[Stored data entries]
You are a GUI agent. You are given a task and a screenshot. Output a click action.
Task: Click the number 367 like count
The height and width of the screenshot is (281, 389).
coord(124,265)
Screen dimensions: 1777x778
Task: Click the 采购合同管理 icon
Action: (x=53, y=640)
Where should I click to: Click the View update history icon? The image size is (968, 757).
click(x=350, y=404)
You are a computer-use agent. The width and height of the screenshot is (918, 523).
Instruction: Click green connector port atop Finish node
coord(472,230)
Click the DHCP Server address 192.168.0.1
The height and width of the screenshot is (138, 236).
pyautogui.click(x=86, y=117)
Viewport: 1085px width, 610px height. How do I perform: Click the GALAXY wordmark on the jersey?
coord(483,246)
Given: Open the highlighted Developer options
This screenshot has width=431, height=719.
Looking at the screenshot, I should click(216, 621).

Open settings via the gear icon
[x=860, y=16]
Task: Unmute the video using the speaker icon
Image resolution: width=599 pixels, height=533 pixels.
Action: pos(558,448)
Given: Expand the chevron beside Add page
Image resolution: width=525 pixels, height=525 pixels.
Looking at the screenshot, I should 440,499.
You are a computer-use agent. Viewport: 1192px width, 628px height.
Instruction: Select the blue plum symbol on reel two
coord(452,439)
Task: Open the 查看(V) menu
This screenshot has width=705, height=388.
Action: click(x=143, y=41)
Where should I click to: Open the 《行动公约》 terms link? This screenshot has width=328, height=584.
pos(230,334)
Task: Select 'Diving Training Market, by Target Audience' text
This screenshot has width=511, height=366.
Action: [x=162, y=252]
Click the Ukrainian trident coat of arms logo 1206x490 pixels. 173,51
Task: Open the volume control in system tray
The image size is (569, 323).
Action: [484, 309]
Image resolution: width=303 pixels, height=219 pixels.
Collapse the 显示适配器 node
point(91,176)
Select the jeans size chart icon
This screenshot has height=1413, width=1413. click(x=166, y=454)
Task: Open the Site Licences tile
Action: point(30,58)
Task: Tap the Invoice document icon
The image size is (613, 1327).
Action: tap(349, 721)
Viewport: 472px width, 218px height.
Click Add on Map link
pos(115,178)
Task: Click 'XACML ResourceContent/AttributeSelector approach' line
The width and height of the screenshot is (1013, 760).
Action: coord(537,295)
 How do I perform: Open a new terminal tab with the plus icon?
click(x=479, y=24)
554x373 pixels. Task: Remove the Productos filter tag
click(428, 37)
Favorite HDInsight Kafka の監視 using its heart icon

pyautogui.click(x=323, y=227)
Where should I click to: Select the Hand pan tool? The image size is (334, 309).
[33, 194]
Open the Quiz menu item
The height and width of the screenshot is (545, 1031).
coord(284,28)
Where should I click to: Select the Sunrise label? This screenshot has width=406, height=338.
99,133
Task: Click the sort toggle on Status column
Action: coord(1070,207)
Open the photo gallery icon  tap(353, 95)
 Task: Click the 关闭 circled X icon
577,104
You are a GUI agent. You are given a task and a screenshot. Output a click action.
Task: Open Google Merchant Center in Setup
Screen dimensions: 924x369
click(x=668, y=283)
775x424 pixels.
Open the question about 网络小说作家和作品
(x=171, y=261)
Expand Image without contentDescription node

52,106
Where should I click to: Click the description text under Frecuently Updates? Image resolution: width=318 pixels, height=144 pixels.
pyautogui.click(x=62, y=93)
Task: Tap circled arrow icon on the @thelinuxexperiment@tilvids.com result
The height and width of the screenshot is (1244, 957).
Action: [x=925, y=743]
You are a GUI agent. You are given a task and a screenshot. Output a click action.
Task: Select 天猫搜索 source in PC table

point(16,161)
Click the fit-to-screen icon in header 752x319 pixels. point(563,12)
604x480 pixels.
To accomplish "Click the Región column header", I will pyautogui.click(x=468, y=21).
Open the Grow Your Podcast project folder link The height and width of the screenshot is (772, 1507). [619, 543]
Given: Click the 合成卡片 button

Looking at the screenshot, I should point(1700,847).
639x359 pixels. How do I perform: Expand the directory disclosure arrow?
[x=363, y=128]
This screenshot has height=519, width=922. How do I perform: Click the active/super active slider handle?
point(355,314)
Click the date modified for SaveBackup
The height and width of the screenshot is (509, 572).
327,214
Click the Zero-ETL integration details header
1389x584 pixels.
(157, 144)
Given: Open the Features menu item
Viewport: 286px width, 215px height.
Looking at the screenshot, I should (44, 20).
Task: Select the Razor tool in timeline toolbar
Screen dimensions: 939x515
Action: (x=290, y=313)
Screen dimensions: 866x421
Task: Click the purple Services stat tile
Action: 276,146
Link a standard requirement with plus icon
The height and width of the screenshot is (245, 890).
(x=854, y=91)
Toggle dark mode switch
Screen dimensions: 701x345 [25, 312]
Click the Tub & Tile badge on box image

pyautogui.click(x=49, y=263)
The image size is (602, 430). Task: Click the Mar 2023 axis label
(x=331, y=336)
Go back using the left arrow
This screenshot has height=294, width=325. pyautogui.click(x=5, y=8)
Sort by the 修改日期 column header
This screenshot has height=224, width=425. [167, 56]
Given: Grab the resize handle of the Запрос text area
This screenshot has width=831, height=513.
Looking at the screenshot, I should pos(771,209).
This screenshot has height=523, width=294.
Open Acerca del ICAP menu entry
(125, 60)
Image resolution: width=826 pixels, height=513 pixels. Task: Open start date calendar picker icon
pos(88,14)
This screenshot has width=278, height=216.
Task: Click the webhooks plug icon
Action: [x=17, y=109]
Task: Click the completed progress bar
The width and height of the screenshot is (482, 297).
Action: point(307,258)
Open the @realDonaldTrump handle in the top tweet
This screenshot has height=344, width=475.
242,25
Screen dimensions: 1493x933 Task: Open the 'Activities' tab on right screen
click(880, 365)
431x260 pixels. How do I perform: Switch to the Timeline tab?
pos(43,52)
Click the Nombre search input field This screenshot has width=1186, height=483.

## [TASK STATEMENT]
Repeat the data in full, keeping each word exactly as it is.

## [ANSWER TO THIS EXERCISE]
You are a GUI agent. You are given a task and a screenshot. Output a click action.
Task: Click the number 367 like count
The height and width of the screenshot is (281, 389).
coord(124,265)
Screen dimensions: 1777x778
Task: Click the 采购合同管理 icon
Action: (x=53, y=640)
Where should I click to: Click the View update history icon? The image size is (968, 757).
click(x=350, y=404)
You are a computer-use agent. The width and height of the screenshot is (918, 523).
Instruction: Click green connector port atop Finish node
coord(472,230)
Click the DHCP Server address 192.168.0.1
The height and width of the screenshot is (138, 236).
pyautogui.click(x=86, y=117)
Viewport: 1085px width, 610px height. How do I perform: Click the GALAXY wordmark on the jersey?
coord(483,246)
Given: Open the highlighted Developer options
This screenshot has width=431, height=719.
Looking at the screenshot, I should click(216, 621).

Open settings via the gear icon
[x=860, y=16]
Task: Unmute the video using the speaker icon
Image resolution: width=599 pixels, height=533 pixels.
Action: pos(558,448)
Given: Expand the chevron beside Add page
Image resolution: width=525 pixels, height=525 pixels.
Looking at the screenshot, I should 440,499.
You are a computer-use agent. Viewport: 1192px width, 628px height.
Instruction: Select the blue plum symbol on reel two
coord(452,439)
Task: Open the 查看(V) menu
This screenshot has width=705, height=388.
Action: click(x=143, y=41)
Where should I click to: Open the 《行动公约》 terms link? This screenshot has width=328, height=584.
pos(230,334)
Task: Select 'Diving Training Market, by Target Audience' text
This screenshot has width=511, height=366.
Action: [x=162, y=252]
Click the Ukrainian trident coat of arms logo 1206x490 pixels. 173,51
Task: Open the volume control in system tray
The image size is (569, 323).
Action: [484, 309]
Image resolution: width=303 pixels, height=219 pixels.
Collapse the 显示适配器 node
point(91,176)
Select the jeans size chart icon
This screenshot has height=1413, width=1413. click(x=166, y=454)
Task: Open the Site Licences tile
Action: point(30,58)
Task: Tap the Invoice document icon
The image size is (613, 1327).
Action: tap(349, 721)
Viewport: 472px width, 218px height.
Click Add on Map link
pos(115,178)
Task: Click 'XACML ResourceContent/AttributeSelector approach' line
The width and height of the screenshot is (1013, 760).
Action: coord(537,295)
 How do I perform: Open a new terminal tab with the plus icon?
click(x=479, y=24)
554x373 pixels. Task: Remove the Productos filter tag
click(428, 37)
Favorite HDInsight Kafka の監視 using its heart icon

pyautogui.click(x=323, y=227)
Where should I click to: Select the Hand pan tool? The image size is (334, 309).
[33, 194]
Open the Quiz menu item
The height and width of the screenshot is (545, 1031).
coord(284,28)
Where should I click to: Select the Sunrise label? This screenshot has width=406, height=338.
99,133
Task: Click the sort toggle on Status column
Action: coord(1070,207)
Open the photo gallery icon  tap(353, 95)
 Task: Click the 关闭 circled X icon
577,104
You are a GUI agent. You are given a task and a screenshot. Output a click action.
Task: Open Google Merchant Center in Setup
Screen dimensions: 924x369
click(x=668, y=283)
775x424 pixels.
Open the question about 网络小说作家和作品
(x=171, y=261)
Expand Image without contentDescription node

52,106
Where should I click to: Click the description text under Frecuently Updates? Image resolution: width=318 pixels, height=144 pixels.
pyautogui.click(x=62, y=93)
Task: Tap circled arrow icon on the @thelinuxexperiment@tilvids.com result
The height and width of the screenshot is (1244, 957).
Action: [x=925, y=743]
You are a GUI agent. You are given a task and a screenshot. Output a click action.
Task: Select 天猫搜索 source in PC table

point(16,161)
Click the fit-to-screen icon in header 752x319 pixels. point(563,12)
604x480 pixels.
To accomplish "Click the Región column header", I will pyautogui.click(x=468, y=21).
Open the Grow Your Podcast project folder link The height and width of the screenshot is (772, 1507). [619, 543]
Given: Click the 合成卡片 button

Looking at the screenshot, I should point(1700,847).
639x359 pixels. How do I perform: Expand the directory disclosure arrow?
[x=363, y=128]
This screenshot has height=519, width=922. How do I perform: Click the active/super active slider handle?
point(355,314)
Click the date modified for SaveBackup
The height and width of the screenshot is (509, 572).
327,214
Click the Zero-ETL integration details header
1389x584 pixels.
(157, 144)
Given: Open the Features menu item
Viewport: 286px width, 215px height.
Looking at the screenshot, I should (44, 20).
Task: Select the Razor tool in timeline toolbar
Screen dimensions: 939x515
Action: (x=290, y=313)
Screen dimensions: 866x421
Task: Click the purple Services stat tile
Action: 276,146
Link a standard requirement with plus icon
The height and width of the screenshot is (245, 890).
(x=854, y=91)
Toggle dark mode switch
Screen dimensions: 701x345 [25, 312]
Click the Tub & Tile badge on box image

pyautogui.click(x=49, y=263)
The image size is (602, 430). Task: Click the Mar 2023 axis label
(x=331, y=336)
Go back using the left arrow
This screenshot has height=294, width=325. pyautogui.click(x=5, y=8)
Sort by the 修改日期 column header
This screenshot has height=224, width=425. [167, 56]
Given: Grab the resize handle of the Запрос text area
This screenshot has width=831, height=513.
Looking at the screenshot, I should pos(771,209).
This screenshot has height=523, width=294.
Open Acerca del ICAP menu entry
(125, 60)
Image resolution: width=826 pixels, height=513 pixels. Task: Open start date calendar picker icon
pos(88,14)
This screenshot has width=278, height=216.
Task: Click the webhooks plug icon
Action: [x=17, y=109]
Task: Click the completed progress bar
The width and height of the screenshot is (482, 297).
Action: point(307,258)
Open the @realDonaldTrump handle in the top tweet
This screenshot has height=344, width=475.
242,25
Screen dimensions: 1493x933 Task: Open the 'Activities' tab on right screen
click(880, 365)
431x260 pixels. How do I perform: Switch to the Timeline tab?
pos(43,52)
Click the Nombre search input field This screenshot has width=1186, height=483.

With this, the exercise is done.